▶ _Supplied information_:
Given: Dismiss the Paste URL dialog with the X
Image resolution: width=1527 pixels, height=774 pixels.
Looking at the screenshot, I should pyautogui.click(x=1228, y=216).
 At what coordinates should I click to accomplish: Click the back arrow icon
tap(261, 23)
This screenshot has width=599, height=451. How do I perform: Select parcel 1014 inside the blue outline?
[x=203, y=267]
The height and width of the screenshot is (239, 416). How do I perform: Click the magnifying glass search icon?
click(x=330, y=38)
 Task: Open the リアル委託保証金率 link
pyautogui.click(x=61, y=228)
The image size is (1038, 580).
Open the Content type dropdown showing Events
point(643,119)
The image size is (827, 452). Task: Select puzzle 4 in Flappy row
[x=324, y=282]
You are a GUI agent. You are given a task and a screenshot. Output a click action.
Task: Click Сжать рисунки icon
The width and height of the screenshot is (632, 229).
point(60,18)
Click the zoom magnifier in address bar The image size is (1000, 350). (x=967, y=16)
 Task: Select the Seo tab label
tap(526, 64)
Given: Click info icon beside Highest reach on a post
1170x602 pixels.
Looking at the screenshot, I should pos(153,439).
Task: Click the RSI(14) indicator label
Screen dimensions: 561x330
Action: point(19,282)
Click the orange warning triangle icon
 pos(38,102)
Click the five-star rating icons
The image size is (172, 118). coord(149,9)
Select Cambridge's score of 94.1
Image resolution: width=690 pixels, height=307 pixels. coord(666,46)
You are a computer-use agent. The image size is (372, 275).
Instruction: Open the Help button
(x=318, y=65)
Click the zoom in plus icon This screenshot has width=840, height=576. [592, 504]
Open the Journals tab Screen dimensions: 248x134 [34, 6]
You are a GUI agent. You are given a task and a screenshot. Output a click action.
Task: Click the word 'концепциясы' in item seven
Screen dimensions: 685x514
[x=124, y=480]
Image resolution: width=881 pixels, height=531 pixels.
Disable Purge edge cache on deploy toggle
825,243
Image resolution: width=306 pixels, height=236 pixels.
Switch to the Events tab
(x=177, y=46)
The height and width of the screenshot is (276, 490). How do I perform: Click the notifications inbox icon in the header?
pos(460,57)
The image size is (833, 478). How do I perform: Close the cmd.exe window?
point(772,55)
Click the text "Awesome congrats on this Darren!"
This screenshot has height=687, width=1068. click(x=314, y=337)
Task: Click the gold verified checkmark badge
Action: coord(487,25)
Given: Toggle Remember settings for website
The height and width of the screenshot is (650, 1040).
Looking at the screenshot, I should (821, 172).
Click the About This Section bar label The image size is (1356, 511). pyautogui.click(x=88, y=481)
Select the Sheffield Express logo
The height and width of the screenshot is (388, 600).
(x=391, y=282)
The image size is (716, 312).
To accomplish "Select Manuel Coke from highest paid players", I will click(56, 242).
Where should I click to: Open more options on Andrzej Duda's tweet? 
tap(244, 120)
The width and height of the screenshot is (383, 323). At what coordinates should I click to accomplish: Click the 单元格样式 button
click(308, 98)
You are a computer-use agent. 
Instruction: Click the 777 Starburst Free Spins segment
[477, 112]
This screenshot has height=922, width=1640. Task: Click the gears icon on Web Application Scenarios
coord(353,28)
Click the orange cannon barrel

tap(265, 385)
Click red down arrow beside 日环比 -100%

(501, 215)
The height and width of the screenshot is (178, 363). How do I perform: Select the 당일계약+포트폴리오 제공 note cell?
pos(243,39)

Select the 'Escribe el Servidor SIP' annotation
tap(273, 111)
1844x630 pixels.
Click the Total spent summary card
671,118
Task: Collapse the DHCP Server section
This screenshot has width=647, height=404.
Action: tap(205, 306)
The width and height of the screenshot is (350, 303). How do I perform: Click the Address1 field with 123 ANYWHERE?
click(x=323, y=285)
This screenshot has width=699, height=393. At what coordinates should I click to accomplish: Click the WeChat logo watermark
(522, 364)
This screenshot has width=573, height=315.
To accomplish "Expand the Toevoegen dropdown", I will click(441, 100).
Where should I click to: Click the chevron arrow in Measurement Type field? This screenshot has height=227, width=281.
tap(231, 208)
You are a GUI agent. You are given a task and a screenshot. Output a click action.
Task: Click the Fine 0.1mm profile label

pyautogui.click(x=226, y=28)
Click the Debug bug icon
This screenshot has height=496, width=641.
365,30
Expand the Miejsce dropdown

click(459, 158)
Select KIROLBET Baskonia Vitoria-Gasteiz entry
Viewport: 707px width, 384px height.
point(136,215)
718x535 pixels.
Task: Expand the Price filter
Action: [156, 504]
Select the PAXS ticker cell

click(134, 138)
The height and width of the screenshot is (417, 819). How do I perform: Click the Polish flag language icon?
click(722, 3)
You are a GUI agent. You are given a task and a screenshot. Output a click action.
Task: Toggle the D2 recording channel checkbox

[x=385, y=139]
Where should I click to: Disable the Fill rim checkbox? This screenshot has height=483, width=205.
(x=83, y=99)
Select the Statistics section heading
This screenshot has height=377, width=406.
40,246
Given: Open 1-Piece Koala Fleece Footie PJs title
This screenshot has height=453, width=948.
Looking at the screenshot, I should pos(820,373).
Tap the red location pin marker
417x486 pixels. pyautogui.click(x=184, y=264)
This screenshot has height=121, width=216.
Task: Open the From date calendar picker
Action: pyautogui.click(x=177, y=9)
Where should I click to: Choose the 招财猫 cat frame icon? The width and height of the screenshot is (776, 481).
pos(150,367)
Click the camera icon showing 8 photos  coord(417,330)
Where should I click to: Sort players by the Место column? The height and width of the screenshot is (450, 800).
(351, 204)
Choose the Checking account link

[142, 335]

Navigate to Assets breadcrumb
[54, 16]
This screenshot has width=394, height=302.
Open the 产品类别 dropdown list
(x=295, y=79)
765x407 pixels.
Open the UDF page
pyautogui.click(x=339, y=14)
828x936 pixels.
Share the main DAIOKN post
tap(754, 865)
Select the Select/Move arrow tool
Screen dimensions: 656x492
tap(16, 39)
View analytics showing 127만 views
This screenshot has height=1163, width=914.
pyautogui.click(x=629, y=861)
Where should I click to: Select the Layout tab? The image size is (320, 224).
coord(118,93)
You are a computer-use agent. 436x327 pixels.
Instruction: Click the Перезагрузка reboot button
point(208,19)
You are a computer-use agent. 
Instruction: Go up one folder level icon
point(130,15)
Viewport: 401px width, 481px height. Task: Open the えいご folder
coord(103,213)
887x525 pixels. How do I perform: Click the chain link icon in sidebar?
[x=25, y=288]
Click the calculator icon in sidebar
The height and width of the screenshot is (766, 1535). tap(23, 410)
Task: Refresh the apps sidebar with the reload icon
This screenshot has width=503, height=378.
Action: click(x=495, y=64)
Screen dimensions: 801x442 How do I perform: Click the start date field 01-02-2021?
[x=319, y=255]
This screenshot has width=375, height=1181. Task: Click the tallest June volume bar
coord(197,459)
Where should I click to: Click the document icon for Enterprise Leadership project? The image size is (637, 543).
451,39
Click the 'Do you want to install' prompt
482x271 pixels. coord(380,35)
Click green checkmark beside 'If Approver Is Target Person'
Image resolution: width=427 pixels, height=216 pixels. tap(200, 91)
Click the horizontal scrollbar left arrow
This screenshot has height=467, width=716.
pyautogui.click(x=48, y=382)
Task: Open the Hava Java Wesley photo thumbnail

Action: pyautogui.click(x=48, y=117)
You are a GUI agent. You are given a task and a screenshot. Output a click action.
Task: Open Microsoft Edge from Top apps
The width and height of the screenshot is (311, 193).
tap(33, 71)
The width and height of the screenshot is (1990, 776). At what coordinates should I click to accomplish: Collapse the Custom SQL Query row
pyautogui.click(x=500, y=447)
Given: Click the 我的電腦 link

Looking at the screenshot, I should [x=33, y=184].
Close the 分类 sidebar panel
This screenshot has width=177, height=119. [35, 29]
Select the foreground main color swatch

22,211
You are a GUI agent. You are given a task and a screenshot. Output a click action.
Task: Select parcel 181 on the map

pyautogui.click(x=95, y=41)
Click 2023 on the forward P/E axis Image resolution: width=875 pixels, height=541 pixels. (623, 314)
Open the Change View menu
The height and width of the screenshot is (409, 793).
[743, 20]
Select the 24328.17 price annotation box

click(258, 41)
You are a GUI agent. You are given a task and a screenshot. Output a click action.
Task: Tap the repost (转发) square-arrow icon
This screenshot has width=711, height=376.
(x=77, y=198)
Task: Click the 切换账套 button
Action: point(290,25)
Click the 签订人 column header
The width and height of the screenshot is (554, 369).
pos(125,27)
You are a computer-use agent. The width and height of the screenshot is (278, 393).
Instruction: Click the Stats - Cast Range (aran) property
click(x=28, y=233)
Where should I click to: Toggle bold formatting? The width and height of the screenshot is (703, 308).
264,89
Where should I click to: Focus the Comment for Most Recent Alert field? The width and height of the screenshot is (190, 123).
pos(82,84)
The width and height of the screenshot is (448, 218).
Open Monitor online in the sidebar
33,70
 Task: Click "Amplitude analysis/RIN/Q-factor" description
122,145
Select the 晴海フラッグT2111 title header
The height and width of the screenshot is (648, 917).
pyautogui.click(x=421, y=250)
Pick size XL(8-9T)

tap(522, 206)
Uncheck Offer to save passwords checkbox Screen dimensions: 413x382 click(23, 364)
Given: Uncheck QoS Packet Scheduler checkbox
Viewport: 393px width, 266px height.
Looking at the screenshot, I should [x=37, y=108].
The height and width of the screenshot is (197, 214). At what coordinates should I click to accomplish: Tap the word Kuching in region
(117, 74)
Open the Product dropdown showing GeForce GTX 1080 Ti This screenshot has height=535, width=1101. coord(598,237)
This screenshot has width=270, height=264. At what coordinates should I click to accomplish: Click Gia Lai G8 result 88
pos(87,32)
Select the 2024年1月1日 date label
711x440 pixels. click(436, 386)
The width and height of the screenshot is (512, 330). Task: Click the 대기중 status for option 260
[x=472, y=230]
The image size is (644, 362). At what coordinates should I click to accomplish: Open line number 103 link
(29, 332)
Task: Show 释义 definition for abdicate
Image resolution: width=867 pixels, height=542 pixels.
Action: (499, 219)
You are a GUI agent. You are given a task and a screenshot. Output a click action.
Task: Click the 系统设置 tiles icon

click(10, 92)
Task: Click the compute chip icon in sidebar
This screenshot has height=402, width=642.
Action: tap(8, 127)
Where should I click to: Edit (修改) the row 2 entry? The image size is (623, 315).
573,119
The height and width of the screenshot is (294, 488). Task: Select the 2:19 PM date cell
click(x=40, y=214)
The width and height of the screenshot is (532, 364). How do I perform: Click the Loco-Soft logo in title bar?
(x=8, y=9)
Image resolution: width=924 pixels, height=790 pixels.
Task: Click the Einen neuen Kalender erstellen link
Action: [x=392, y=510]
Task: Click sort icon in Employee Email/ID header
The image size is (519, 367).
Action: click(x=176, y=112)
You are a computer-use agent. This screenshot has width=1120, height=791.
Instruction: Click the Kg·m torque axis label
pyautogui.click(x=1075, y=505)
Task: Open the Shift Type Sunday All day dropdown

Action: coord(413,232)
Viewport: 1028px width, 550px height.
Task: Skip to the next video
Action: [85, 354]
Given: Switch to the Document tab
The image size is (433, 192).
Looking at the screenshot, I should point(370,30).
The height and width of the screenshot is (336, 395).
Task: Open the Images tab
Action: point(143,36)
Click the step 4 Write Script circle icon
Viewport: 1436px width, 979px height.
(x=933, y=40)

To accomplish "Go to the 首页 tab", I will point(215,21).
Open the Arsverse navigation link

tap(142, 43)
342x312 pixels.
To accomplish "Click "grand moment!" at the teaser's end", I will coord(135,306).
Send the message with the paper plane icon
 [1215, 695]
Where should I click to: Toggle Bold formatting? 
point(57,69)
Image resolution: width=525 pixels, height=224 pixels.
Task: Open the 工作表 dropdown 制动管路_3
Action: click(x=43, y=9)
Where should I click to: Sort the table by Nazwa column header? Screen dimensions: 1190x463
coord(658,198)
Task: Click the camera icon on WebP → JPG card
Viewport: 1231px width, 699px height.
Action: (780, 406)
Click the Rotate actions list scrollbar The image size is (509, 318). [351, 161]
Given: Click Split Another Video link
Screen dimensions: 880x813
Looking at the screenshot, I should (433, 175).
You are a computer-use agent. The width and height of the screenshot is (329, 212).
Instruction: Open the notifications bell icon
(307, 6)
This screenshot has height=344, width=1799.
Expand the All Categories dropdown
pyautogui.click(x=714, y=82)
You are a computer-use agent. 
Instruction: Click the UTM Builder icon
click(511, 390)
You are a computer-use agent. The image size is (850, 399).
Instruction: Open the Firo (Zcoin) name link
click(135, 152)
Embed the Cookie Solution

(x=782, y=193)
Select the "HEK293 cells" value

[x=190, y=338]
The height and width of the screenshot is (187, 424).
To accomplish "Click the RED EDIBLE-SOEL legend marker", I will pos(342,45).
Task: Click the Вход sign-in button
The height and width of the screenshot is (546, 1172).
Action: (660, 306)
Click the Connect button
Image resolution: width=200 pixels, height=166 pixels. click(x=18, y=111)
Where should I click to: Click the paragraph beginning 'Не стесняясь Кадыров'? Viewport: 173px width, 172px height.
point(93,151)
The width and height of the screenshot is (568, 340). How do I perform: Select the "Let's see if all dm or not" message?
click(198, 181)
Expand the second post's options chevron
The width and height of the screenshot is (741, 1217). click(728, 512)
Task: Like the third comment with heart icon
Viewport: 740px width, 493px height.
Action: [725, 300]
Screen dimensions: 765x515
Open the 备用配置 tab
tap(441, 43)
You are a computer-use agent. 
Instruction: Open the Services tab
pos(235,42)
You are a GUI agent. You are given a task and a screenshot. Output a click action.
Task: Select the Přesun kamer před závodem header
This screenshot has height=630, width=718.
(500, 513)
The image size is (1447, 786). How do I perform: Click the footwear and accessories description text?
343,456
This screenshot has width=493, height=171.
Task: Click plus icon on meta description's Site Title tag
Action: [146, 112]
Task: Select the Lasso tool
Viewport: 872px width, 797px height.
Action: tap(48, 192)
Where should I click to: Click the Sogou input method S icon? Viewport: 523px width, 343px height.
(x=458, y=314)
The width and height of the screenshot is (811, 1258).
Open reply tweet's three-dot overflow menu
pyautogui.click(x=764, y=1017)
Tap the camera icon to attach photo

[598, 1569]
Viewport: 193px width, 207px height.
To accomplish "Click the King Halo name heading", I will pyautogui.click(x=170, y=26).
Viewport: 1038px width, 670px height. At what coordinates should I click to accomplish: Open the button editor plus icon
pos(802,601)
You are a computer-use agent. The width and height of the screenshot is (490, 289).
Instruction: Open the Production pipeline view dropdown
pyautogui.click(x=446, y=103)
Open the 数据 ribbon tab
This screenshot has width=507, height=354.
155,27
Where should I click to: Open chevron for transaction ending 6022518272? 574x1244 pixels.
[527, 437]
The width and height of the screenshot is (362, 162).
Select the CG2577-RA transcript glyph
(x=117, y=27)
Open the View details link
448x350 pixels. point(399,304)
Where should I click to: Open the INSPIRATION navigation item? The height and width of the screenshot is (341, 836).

▶ _Work to complete_:
From the line that contains "is (490, 289)." through the last line of the listing, every line is to be restated word for word, both ends included.

▶ _Finished task_:
You are a computer-use agent. The width and height of the screenshot is (490, 289).
Instruction: Open the Production pipeline view dropdown
pyautogui.click(x=446, y=103)
Open the 数据 ribbon tab
This screenshot has width=507, height=354.
155,27
Where should I click to: Open chevron for transaction ending 6022518272? 574x1244 pixels.
[527, 437]
The width and height of the screenshot is (362, 162).
Select the CG2577-RA transcript glyph
(x=117, y=27)
Open the View details link
448x350 pixels. point(399,304)
Where should I click to: Open the INSPIRATION navigation item? The height and width of the screenshot is (341, 836).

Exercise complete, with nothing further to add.